I finally made it out to this lake yesterday (saturday). Wasn't sure exactly where to launch my kayak from. I started to launch at the boat docks near the marina, and got stopped by the sheriff, where he asked if he could inspect my kayak for safety, etc. Once I got through with that, and received my "passed" sticker, he proceeded to tell me about a kayak launch spot just on the other side of the marina. It's a dock with rollers so when you place your kayak on the rollers, sit down on/in your kayak, you can use the rails and pull yourself into the water quite easily. I've never done that before, that was rather nifty. But once it was time to get out of the water, I wasn't quite sure where to do this, so I paddled over to the boat ramp on the other side of the marina where I first started. The beach was full of swimmers, and that was quite a ways from where I parked. Anyways, here's my report.....
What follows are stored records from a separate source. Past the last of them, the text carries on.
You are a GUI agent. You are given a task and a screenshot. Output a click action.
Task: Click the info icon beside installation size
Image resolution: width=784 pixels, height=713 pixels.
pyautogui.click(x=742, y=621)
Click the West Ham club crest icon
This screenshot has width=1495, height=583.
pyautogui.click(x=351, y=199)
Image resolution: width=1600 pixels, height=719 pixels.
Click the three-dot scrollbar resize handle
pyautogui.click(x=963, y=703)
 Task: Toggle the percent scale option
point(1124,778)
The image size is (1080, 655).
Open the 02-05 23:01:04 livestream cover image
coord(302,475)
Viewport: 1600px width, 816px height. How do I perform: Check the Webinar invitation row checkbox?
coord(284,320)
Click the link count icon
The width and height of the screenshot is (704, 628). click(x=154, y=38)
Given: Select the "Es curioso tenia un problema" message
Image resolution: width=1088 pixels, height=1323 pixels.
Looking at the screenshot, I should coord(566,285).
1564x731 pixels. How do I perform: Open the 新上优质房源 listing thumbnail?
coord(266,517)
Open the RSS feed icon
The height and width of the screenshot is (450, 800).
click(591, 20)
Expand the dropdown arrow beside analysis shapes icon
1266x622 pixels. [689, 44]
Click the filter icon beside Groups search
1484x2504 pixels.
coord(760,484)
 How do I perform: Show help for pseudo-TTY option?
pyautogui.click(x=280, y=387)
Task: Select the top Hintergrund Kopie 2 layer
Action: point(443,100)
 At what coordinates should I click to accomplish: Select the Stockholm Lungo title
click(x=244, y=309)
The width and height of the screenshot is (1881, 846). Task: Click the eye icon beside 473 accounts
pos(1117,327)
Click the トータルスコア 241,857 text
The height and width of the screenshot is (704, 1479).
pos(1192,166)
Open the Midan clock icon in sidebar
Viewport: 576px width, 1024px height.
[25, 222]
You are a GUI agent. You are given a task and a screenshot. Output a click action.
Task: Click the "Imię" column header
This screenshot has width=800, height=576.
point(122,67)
Got to the water around 8:15-8:30. Air temps, were in the 70's/80's, blue bird skies, 5-10mph winds, and water temps were 75-80 degrees, depending on where I was. I started at the shallow end of the lake. A good 1-2 ft visibility. Carp thrashing all over the banks in the shallow end. I steered away from that end once I saw that. I headed east, along the north shore of the lake. I'd say visibility was a good 1-2 foot still. A lot of boats were crappie fishing. Talked with a few of them as I passed. I didn't see anyone bass fishing. I started off throwing a black wacky rigged senko, and got a bite on that immediately, but couldn't set the hook. Didn't get anything after that. I played with a few other lures, but it didn't last long. I went back to my tried and true, confidence lure, a bandit 200 crankbait, in black. I caught a 2lb largemouth, a 2lb saugeye, 1lb crappie, and a little 8" largemouth all with that same crankbait. I made it to about the middle part of the lake. It certainly wasn't consistent. I went long spells with nothing. All fish were returned to the water, and we all left happy  . I left around 1:00. As you can see, a lot of time, with not a lot of fish. BUT, I didn't leave skunked. It was a good trip though.

I think I'll go again and see how I do. I'm a good hour from the lake, so definitely drive-able again.


----------